_Extract_.
┌──
Elastic Search is crashing after I add the metrics{ } in filters and format => ... in output

Ben · June 2, 2015, 9:12pm

if [type] == "apacheaccesslog" {
grok {
patterns_dir => "./patterns"
match => {"message" => "%{APACHE_ACCESS_LOG}" }
break_on_match => false
}
grok {
match => {"request_uri" => "%{URIPATHPARAM:request_url}"}
break_on_match => false
}
grok {
match => ["request_url", "(?<\search>(?=^/s?).)"]
break_on_match => false
}
grok {
match => ["request_url", "(?<\all_urls>(?=^/).*)"]
break_on_match => true
remove_tag => [ "_grokparsefailure" ]
}
metrics {
meter => [ "search.%{search}", "all_urls.%{all_urls}" ]
add_tag => "metric"
}
}
}

output {
elasticsearch { host => localhost
cluster => test_cluster }
if "metric" in [tags] {
stdout {
codec => line {
format => "count: %{search.count}, %{all_urls.count}"
└──
_Written request A_. In the Elastic Search thread, what cluster name is set in the elasticsearch output?
_Written request B_. Resume the Elastic Search thread from its last line shown.
The listing isn't needed for any of this.

_Data_.
┌──
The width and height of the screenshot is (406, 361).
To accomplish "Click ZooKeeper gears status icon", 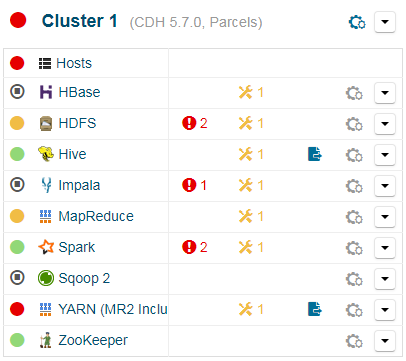I will tap(354, 341).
└──
_Reply A_. test_cluster

_Reply B_.
}

This is what I am using as my logstash.conf. The moment I added metrics{} in filters and format => in output, my elastic search nodes start to crash after 1 minute of processing. I have 3 nodes with 4 gb jvm and processing just a normal apache access logs. I didn't think i was doing anything weird. Wanted to see if you guys have different opinion.

Thanks in advance.
Ben

Ben · June 2, 2015, 9:18pm

Oops, I think I see the problem. This is not the config that I am using . Let me update the config.

Ben · June 2, 2015, 9:29pm

Hmm not sure why my patterns are not showing up here. I just realized that it is missing when I update it. looks like anything with <> pattern doesn't show up here. I have word "search" in the first grok patters that has (?=^/s?) and "all_urls" in the second grok pattern that has (?=^/).).

Sorry for the confusion.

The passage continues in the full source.